STATED GOAL 1 => In the news excerpt, how much did the Kate B. Reynolds Charitable Trust recently award The Salvation Army for the emergency assistance program?
STATED GOAL 2 => Echo the news excerpt between "Kiser said she" and "interviews at 1 p.m.", inclusive.

PAGE EXCERPT =>
The move was in part to reach Hispanics, said Lisa Parrish, the director of operations for The Salvation Army Winston-Salem area command.

"We felt that we really needed to serve the Latinos, and we might have to change the way we do things to serve these people," Parrish said.

It seems to be working. Kiser, who grew up in Puerto Rico, has been the outreach case manager for 16 months. Last year, 2 percent of families served by the emergency financial-assistance program were Hispanic. This year, that figure increased to 20 percent.

The Kate B. Reynolds Charitable Trust provides grant money for the emergency assistance payments in Forsyth County. It recently awarded The Salvation Army a $260,282 grant for the program for its current fiscal year.

Kiser said that the program isn't for those looking for a handout. She wants to see that those asking for assistance have been making responsible choices, she said.

In interviews with clients, she goes through pay stubs, bills and receipts. She wants to see the bills that they have paid, and those that they haven't. Those who have been paying for cable but do not pay the rent may not find much sympathy.

"This is like giving you the one little push, so you can do it on your own the next month," she said.

From Oct. 1, 2003, to Sept. 30, 2004, she helped 169 families with rent and 189 families with their utilities.

Sometimes, she said, it is more difficult to help Hispanics because they lack the proper documents. Kiser doesn't ask about immigration status, but she does ask for a photo identification card and a Social Security or taxpayer number.

Kiser said she sees many Hispanic clients at the community center on New Walkertown Road, across from Lakeside Apartments, where she spends Thursday afternoons.

Last Thursday, she already had a line outside her door when she began interviews at 1 p.m.

Alejandro Munoz and Britzel Alvarado were her third interview of the afternoon.

Munoz works construction. Lately, work has been slow and money scarce. The couple have two children, ages 2 years and 6 months, and they don't have the $350 they need to pay rent this month.

Kiser tells them she can't give them $350, but she can give them $150 to offer as a partial payment to their landlord until Munoz gets his next paycheck if the landlord will accept that arrangement.

For the most part, the couple have been able to meet their monthly bills, they say. The only other time they have sought help with a local agency was eight months ago, Munoz said.

Munoz said that life is easier in the United States. There's more work, and the pay is higher.

"When I'm working, it's better here," he said.

DATA =>
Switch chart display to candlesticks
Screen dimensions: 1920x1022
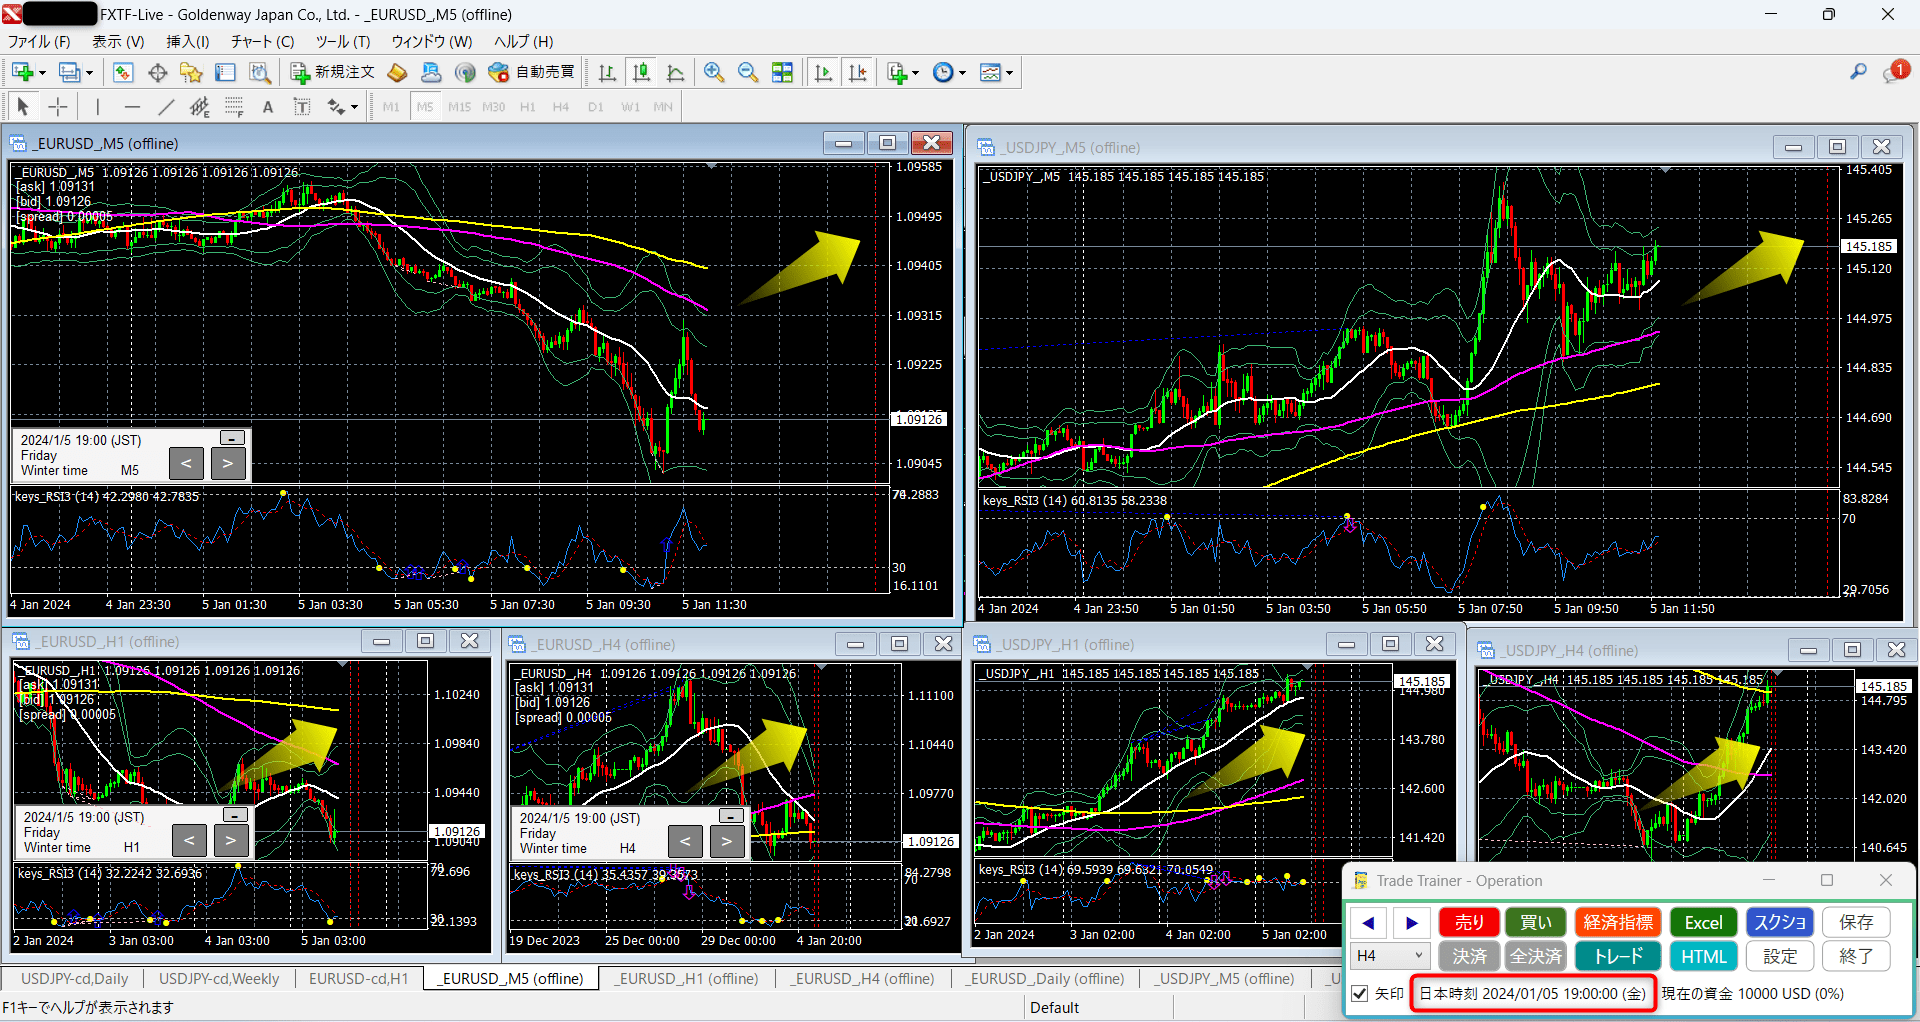641,72
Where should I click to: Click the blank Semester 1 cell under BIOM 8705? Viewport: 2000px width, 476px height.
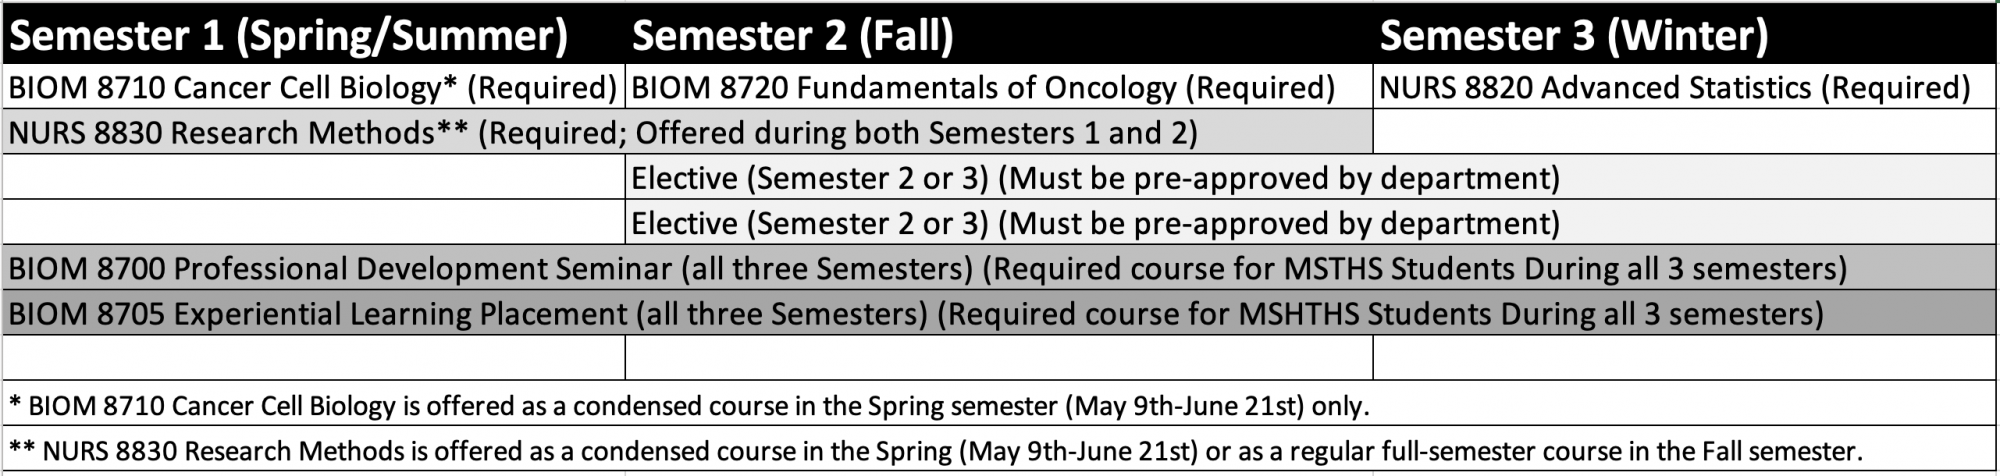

FULL RESPONSE 1 => $260,282

FULL RESPONSE 2 =>
Kiser said she sees many Hispanic clients at the community center on New Walkertown Road, across from Lakeside Apartments, where she spends Thursday afternoons.

Last Thursday, she already had a line outside her door when she began interviews at 1 p.m.